Ginger cheesecake is made from cream cheese with the addition of ginger.
Ingredients
Cream cheese (softened) – 500 g
Ginger, canned in syrup (finely chopped) – 130 g
Eggs – 4 pcs.
Butter (melted) – 80 g
Shortbread cookies (crumbled) – 150 g
Canned ginger syrup – 3 tbsp
Zest of one lemon
Lemon juice – 2 teaspoon.
Sour cream – 250 g
Sugar – 150 g
Vanilla extract – 1 teaspoon
Whipping cream – 150 g (optional)
Butter for greasing the mold
Directions
Grease a round shape with a diameter of 20 centimeters with butter and place in the refrigerator.
In a large bowl, combine crumbled cookies with melted butter. Pour this mass into a chilled mold, crush, forming a cake. Place the mold in the refrigerator for 30-60 minutes, until the crust cools and hardens. Turn on the oven to preheat to 180 degrees.
Place the cream cheese in a large bowl, beat gently. Add chopped ginger to the cheese (leaving 2 tablespoons for serving), syrup, lemon zest, juice, sour cream, sugar and vanilla extract. Beat well. Gradually introduce eggs, one at a time, beating well after each. Put this cheese mass into the prepared crust.

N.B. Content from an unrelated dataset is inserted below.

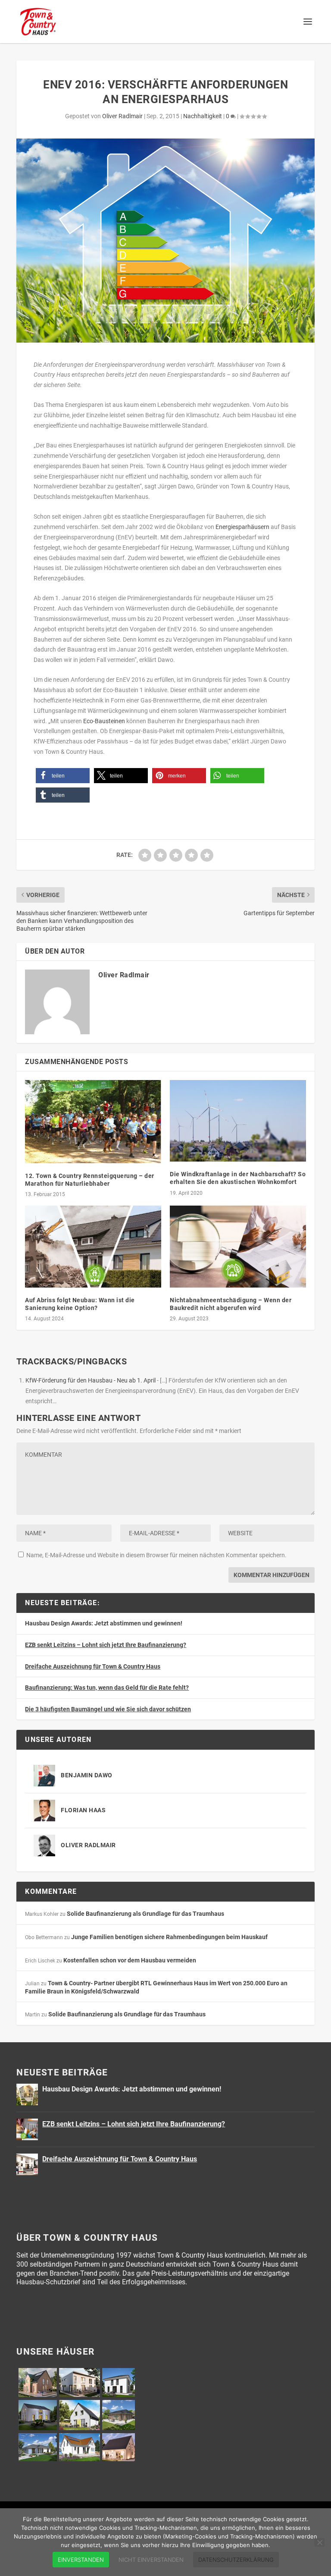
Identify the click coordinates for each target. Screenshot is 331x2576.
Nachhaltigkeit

Place the mold in a preheated oven for 50-60 minutes. Turn off the oven and leave the cheesecake in it until it chills about 1.5 hours. Then place the cheesecake in the refrigerator for at least 4 hours, and preferably overnight.
Whisk the cream until fluffy, firm. Remove the chilled cheesecake from the mold, cut into portions, garnish with whipped cream and chopped ginger.